Class Transformer

Object
org.apache.spark.ml.PipelineStage
org.apache.spark.ml.Transformer
All Implemented Interfaces:
Serializable, org.apache.spark.internal.Logging, Params, Identifiable
Direct Known Subclasses:
Binarizer, ColumnPruner, FeatureHasher, HashingTF, IndexToString, Interaction, Model, SQLTransformer, StopWordsRemover, UnaryTransformer, VectorAssembler, VectorAttributeRewriter, VectorSizeHint, VectorSlicer

public abstract class Transformer extends PipelineStage
Abstract class for transformers that transform one dataset into another.
See Also:
  • Constructor Details

    • Transformer

      public Transformer()
  • Method Details

    • copy

      public abstract Transformer copy(ParamMap extra)
      Description copied from interface: Params
      Creates a copy of this instance with the same UID and some extra params. Subclasses should implement this method and set the return type properly.
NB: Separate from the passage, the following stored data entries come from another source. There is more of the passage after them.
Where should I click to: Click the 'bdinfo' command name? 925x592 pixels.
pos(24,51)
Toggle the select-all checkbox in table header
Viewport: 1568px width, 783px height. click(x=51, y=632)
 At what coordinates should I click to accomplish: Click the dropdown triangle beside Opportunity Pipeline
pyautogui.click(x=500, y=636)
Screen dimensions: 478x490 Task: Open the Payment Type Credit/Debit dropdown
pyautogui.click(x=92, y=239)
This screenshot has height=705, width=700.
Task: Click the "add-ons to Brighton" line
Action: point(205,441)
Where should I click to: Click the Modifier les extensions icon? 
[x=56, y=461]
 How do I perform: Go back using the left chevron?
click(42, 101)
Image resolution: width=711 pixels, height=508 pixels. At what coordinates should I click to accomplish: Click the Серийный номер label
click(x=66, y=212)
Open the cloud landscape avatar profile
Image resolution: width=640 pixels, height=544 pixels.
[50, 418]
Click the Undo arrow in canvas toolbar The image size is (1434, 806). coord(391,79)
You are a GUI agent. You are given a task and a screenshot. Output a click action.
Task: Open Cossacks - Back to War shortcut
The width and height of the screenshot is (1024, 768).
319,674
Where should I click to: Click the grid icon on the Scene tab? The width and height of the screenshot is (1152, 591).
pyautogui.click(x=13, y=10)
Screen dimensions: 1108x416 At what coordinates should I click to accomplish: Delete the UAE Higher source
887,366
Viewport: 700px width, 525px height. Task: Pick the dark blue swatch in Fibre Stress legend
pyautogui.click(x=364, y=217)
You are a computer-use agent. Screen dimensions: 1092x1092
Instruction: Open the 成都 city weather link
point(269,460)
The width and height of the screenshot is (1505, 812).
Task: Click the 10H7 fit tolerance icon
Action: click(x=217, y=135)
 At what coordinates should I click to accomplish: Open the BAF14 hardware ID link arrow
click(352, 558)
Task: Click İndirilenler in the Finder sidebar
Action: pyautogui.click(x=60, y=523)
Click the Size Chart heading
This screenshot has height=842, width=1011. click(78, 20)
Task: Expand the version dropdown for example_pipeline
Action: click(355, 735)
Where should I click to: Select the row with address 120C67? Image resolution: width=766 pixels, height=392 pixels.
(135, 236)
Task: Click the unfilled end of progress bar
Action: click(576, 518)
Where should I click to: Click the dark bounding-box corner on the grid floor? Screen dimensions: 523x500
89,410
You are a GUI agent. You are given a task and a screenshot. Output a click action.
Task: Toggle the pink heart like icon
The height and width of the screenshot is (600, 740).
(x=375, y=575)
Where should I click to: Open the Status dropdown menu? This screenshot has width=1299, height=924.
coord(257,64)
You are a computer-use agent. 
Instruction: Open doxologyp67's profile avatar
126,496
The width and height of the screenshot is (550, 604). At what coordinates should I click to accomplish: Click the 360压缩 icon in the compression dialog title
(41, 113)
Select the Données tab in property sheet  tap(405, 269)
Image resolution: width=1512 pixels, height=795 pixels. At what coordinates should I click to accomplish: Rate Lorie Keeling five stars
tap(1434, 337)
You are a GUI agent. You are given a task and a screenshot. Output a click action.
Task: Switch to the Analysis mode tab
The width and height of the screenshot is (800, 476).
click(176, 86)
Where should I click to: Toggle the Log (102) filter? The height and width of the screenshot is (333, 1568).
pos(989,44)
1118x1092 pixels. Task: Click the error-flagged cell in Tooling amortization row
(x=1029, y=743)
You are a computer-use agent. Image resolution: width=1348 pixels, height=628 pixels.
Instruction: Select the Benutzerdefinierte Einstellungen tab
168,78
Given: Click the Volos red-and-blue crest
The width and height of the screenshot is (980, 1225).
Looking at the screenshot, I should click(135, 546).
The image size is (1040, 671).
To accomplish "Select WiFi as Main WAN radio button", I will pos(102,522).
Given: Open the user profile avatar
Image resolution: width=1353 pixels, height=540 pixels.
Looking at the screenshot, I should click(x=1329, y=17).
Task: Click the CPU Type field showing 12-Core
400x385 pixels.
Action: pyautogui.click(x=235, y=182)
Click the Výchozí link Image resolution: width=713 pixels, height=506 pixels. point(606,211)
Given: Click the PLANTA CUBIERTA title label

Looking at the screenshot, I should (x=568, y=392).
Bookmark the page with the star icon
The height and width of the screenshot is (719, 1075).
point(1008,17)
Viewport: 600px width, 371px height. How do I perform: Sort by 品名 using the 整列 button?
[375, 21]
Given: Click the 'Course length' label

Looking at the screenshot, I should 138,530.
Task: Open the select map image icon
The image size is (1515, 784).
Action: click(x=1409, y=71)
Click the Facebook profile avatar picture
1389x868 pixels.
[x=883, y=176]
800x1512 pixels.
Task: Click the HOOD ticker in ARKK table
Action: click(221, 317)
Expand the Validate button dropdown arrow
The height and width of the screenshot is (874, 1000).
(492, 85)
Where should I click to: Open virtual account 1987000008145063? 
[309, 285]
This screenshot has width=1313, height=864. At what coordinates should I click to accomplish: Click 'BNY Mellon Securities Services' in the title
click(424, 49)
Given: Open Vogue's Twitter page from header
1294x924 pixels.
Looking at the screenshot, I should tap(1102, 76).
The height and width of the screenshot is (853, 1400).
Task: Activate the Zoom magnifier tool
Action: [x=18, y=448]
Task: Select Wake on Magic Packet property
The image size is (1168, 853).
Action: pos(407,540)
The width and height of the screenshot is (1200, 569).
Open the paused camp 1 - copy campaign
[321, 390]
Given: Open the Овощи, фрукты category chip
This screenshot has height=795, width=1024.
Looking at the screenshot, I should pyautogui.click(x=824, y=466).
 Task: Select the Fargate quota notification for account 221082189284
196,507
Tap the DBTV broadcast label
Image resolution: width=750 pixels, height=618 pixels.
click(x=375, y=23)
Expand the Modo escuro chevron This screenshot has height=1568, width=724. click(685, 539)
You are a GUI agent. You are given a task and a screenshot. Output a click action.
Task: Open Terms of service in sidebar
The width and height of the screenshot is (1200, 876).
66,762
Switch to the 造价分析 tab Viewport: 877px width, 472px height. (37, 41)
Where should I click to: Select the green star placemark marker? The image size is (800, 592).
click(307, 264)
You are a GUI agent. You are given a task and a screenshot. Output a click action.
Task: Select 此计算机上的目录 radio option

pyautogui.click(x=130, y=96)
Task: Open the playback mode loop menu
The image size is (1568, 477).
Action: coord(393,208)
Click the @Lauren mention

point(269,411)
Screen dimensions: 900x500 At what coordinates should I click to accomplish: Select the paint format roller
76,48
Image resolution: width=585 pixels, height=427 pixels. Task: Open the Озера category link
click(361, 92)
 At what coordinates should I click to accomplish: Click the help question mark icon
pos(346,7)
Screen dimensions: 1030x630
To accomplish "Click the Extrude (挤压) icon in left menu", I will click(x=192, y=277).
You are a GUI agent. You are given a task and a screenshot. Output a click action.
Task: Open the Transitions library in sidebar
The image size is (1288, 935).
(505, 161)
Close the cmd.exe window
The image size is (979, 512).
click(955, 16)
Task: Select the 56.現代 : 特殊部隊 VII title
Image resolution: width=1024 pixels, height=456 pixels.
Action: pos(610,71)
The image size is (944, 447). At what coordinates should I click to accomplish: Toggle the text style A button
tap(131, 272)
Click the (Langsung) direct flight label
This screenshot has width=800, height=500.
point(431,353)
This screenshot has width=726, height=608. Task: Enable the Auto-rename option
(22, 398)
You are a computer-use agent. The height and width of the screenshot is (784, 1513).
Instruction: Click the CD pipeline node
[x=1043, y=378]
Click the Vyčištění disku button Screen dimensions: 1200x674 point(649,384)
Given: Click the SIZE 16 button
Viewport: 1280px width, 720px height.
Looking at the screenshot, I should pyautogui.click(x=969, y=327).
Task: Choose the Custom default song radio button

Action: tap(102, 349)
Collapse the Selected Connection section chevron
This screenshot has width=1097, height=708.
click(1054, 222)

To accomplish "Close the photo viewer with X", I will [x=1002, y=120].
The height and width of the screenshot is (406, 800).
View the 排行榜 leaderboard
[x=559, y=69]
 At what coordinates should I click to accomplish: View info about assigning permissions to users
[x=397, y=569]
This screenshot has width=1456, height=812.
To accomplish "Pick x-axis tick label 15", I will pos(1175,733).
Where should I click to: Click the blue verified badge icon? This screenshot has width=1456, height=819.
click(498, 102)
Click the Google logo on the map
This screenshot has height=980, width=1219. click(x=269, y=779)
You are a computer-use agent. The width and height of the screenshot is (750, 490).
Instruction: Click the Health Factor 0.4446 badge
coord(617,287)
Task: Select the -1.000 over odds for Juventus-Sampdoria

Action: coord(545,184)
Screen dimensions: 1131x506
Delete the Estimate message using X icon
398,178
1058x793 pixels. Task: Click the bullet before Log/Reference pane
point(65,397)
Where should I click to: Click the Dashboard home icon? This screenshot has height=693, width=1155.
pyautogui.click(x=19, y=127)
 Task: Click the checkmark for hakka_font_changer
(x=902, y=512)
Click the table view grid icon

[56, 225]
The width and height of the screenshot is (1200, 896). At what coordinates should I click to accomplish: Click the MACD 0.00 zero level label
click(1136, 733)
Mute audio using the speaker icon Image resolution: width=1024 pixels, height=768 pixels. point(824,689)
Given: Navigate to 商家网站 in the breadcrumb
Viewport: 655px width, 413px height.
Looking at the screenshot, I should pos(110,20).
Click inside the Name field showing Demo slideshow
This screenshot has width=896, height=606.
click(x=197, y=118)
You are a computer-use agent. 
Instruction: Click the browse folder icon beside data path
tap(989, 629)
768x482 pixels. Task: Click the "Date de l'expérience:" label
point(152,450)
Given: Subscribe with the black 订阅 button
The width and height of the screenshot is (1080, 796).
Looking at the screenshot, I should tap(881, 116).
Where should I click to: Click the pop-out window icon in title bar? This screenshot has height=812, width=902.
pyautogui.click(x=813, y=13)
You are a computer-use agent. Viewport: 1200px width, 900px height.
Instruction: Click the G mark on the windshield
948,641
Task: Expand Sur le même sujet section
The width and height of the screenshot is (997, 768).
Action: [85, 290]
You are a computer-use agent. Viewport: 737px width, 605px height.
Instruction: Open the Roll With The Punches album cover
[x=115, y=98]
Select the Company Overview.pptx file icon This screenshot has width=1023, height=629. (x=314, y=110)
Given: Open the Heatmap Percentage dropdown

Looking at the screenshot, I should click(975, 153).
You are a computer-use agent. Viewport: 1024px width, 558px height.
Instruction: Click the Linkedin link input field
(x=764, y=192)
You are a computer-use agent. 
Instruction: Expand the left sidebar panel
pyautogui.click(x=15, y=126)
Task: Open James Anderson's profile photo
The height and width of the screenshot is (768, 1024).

See defaultCopy().
      Specified by:
      copy in interface Params
      Specified by:
      copy in class PipelineStage
      Parameters:
      extra - (undocumented)
      Returns:
      (undocumented)
    • transform

      public Dataset<Row> transform(Dataset<?> dataset, ParamPair<?> firstParamPair, ParamPair<?>... otherParamPairs)
      Transforms the dataset with optional parameters
      Parameters:
      dataset - input dataset
      firstParamPair - the first param pair, overwrite embedded params
      otherParamPairs - other param pairs, overwrite embedded params
      Returns:
      transformed dataset
    • transform

      public Dataset<Row> transform(Dataset<?> dataset, ParamPair<?> firstParamPair, scala.collection.immutable.Seq<ParamPair<?>> otherParamPairs)
      Transforms the dataset with optional parameters
      Parameters:
      dataset - input dataset
      firstParamPair - the first param pair, overwrite embedded params
      otherParamPairs - other param pairs, overwrite embedded params
      Returns:
      transformed dataset
    • transform

      public Dataset<Row> transform(Dataset<?> dataset, ParamMap paramMap)
      Transforms the dataset with provided parameter map as additional parameters.
      Parameters:
      dataset - input dataset
      paramMap - additional parameters, overwrite embedded params
      Returns:
      transformed dataset
    • transform

      public abstract Dataset<Row> transform(Dataset<?> dataset)
      Transforms the input dataset.
      Parameters:
      dataset - (undocumented)
      Returns:
      (undocumented)